Records start

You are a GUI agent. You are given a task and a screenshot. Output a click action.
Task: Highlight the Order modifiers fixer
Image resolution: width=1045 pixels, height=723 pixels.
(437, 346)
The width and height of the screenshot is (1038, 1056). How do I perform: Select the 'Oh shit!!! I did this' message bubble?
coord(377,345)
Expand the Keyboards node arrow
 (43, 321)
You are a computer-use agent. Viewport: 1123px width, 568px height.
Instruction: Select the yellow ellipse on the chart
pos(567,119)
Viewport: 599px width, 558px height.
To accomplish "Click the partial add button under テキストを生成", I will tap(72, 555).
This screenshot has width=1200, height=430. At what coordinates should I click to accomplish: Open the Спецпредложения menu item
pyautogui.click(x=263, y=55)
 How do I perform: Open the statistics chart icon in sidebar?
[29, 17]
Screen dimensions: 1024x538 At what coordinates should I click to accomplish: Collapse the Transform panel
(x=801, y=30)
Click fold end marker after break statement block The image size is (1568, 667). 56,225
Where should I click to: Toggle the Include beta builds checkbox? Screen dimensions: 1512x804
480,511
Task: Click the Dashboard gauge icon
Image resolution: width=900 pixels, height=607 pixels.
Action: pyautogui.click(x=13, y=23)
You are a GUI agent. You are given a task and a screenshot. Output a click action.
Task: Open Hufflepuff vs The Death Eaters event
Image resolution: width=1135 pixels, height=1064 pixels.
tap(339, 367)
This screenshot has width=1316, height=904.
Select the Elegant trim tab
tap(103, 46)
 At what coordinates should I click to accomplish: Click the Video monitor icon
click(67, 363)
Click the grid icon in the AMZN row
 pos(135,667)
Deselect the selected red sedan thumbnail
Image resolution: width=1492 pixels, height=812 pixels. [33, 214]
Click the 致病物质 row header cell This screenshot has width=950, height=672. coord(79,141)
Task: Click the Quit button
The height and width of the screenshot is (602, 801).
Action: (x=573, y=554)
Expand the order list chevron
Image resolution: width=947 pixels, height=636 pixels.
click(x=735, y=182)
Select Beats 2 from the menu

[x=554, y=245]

Records end

### Exercise description
Please return every item above word for word, line by line, with no changes.

### Completed exercise
You are a GUI agent. You are given a task and a screenshot. Output a click action.
Task: Highlight the Order modifiers fixer
Image resolution: width=1045 pixels, height=723 pixels.
(437, 346)
The width and height of the screenshot is (1038, 1056). How do I perform: Select the 'Oh shit!!! I did this' message bubble?
coord(377,345)
Expand the Keyboards node arrow
 (43, 321)
You are a computer-use agent. Viewport: 1123px width, 568px height.
Instruction: Select the yellow ellipse on the chart
pos(567,119)
Viewport: 599px width, 558px height.
To accomplish "Click the partial add button under テキストを生成", I will tap(72, 555).
This screenshot has width=1200, height=430. At what coordinates should I click to accomplish: Open the Спецпредложения menu item
pyautogui.click(x=263, y=55)
 How do I perform: Open the statistics chart icon in sidebar?
[29, 17]
Screen dimensions: 1024x538 At what coordinates should I click to accomplish: Collapse the Transform panel
(x=801, y=30)
Click fold end marker after break statement block The image size is (1568, 667). 56,225
Where should I click to: Toggle the Include beta builds checkbox? Screen dimensions: 1512x804
480,511
Task: Click the Dashboard gauge icon
Image resolution: width=900 pixels, height=607 pixels.
Action: pyautogui.click(x=13, y=23)
You are a GUI agent. You are given a task and a screenshot. Output a click action.
Task: Open Hufflepuff vs The Death Eaters event
Image resolution: width=1135 pixels, height=1064 pixels.
tap(339, 367)
This screenshot has width=1316, height=904.
Select the Elegant trim tab
tap(103, 46)
 At what coordinates should I click to accomplish: Click the Video monitor icon
click(67, 363)
Click the grid icon in the AMZN row
 pos(135,667)
Deselect the selected red sedan thumbnail
Image resolution: width=1492 pixels, height=812 pixels. [33, 214]
Click the 致病物质 row header cell This screenshot has width=950, height=672. coord(79,141)
Task: Click the Quit button
The height and width of the screenshot is (602, 801).
Action: (x=573, y=554)
Expand the order list chevron
Image resolution: width=947 pixels, height=636 pixels.
click(x=735, y=182)
Select Beats 2 from the menu

[x=554, y=245]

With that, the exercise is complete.